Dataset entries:
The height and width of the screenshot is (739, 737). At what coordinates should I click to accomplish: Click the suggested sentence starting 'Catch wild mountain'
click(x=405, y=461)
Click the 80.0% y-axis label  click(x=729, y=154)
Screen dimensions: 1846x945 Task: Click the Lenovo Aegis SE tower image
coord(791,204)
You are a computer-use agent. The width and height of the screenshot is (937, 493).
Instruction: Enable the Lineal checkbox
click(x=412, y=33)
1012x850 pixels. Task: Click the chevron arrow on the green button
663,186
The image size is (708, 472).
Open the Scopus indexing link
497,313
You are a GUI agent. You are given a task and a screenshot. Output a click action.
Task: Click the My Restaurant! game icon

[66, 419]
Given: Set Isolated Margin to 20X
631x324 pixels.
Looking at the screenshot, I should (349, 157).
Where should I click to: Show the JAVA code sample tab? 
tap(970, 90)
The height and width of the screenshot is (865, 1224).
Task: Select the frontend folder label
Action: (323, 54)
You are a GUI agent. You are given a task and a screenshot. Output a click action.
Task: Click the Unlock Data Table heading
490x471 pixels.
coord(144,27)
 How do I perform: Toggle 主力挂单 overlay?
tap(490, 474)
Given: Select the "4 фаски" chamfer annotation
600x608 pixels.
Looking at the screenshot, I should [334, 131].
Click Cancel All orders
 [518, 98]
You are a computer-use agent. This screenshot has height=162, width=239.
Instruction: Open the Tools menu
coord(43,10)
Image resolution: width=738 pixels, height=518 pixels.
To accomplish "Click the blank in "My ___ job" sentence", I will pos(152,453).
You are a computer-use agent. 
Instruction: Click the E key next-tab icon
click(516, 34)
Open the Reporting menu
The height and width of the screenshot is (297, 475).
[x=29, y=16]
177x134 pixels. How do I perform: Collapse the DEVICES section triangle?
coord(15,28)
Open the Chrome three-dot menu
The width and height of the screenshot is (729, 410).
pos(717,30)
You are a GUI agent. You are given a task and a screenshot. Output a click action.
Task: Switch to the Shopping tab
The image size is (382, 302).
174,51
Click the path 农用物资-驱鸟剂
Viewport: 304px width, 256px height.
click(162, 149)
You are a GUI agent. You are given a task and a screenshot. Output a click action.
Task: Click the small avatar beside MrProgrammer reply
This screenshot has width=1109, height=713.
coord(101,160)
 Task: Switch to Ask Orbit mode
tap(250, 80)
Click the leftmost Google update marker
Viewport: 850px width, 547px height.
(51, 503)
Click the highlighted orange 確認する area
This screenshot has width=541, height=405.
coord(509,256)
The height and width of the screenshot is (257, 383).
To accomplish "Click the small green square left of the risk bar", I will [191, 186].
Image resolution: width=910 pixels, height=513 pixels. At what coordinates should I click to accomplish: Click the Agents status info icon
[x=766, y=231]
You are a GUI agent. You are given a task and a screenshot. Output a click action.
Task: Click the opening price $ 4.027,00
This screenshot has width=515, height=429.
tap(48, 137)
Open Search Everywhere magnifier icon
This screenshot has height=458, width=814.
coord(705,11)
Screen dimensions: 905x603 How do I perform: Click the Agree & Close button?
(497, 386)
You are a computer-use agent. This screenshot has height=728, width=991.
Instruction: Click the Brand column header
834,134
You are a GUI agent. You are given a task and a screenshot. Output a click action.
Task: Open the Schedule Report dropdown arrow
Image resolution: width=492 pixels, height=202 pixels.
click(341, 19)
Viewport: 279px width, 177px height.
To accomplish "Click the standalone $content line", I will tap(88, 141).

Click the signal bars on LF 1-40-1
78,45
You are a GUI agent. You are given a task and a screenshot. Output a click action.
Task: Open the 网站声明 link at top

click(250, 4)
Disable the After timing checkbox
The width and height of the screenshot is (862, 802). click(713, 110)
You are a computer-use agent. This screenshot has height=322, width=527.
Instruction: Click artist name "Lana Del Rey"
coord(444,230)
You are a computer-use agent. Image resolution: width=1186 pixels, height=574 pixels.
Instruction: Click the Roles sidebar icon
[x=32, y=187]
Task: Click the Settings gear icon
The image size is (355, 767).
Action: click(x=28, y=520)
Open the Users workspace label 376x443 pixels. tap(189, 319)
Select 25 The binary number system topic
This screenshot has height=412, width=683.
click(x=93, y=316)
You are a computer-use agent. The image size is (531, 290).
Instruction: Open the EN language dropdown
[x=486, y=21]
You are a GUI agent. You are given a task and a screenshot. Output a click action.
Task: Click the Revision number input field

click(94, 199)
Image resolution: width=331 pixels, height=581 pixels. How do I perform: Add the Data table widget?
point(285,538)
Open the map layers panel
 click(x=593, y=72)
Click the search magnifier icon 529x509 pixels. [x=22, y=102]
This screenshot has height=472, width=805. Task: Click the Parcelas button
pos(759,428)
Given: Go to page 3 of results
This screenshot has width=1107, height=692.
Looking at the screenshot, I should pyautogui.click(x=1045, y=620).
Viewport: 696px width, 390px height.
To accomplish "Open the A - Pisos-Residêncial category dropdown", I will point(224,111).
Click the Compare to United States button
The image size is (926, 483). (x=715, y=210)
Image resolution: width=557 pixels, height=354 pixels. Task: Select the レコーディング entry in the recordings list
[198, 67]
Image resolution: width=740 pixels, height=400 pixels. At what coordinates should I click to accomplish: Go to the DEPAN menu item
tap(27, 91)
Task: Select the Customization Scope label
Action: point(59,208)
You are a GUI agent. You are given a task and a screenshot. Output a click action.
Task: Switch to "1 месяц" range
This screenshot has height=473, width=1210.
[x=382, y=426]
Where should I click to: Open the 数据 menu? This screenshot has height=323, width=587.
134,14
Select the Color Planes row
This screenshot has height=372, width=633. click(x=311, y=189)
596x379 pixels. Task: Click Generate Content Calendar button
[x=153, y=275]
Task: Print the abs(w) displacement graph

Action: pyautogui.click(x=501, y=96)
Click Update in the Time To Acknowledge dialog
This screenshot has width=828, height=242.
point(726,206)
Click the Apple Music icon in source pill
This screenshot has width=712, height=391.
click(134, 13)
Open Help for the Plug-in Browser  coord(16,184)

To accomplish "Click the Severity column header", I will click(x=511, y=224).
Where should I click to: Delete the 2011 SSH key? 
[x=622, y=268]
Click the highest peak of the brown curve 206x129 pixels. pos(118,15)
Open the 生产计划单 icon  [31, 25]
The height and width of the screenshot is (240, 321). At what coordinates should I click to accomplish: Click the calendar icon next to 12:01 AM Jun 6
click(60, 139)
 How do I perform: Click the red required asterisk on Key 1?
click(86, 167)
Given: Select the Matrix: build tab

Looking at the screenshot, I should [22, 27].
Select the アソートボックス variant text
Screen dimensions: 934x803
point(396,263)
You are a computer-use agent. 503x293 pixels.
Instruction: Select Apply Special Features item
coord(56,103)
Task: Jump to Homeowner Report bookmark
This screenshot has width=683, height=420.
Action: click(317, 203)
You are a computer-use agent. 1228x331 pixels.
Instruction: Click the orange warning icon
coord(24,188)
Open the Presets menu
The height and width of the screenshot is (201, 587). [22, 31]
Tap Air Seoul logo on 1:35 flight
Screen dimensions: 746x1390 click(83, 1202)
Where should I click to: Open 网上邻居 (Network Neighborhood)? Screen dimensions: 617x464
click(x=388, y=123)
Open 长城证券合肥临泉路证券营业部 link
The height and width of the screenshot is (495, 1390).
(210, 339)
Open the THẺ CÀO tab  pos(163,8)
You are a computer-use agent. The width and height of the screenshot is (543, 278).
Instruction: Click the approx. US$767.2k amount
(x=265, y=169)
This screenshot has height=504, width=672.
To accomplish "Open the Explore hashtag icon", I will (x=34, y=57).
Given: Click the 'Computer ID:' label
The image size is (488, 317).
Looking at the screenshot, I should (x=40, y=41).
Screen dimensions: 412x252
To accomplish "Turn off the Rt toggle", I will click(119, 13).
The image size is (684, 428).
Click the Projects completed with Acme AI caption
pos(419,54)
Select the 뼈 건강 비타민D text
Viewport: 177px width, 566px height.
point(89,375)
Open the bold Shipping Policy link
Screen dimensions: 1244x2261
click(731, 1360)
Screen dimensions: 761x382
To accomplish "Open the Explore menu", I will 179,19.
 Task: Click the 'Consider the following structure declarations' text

Aim of the exercise
What is needed is every line from the data above that includes the string "will", copied out.

Task solution
To accomplish "Click the blank in "My ___ job" sentence", I will pos(152,453).
To accomplish "Click the small green square left of the risk bar", I will [191, 186].
To accomplish "Click the standalone $content line", I will tap(88, 141).
To accomplish "Open the A - Pisos-Residêncial category dropdown", I will point(224,111).
To accomplish "Click the Severity column header", I will click(x=511, y=224).
To accomplish "Open the Explore hashtag icon", I will (x=34, y=57).
To accomplish "Turn off the Rt toggle", I will click(119, 13).
To accomplish "Open the Explore menu", I will 179,19.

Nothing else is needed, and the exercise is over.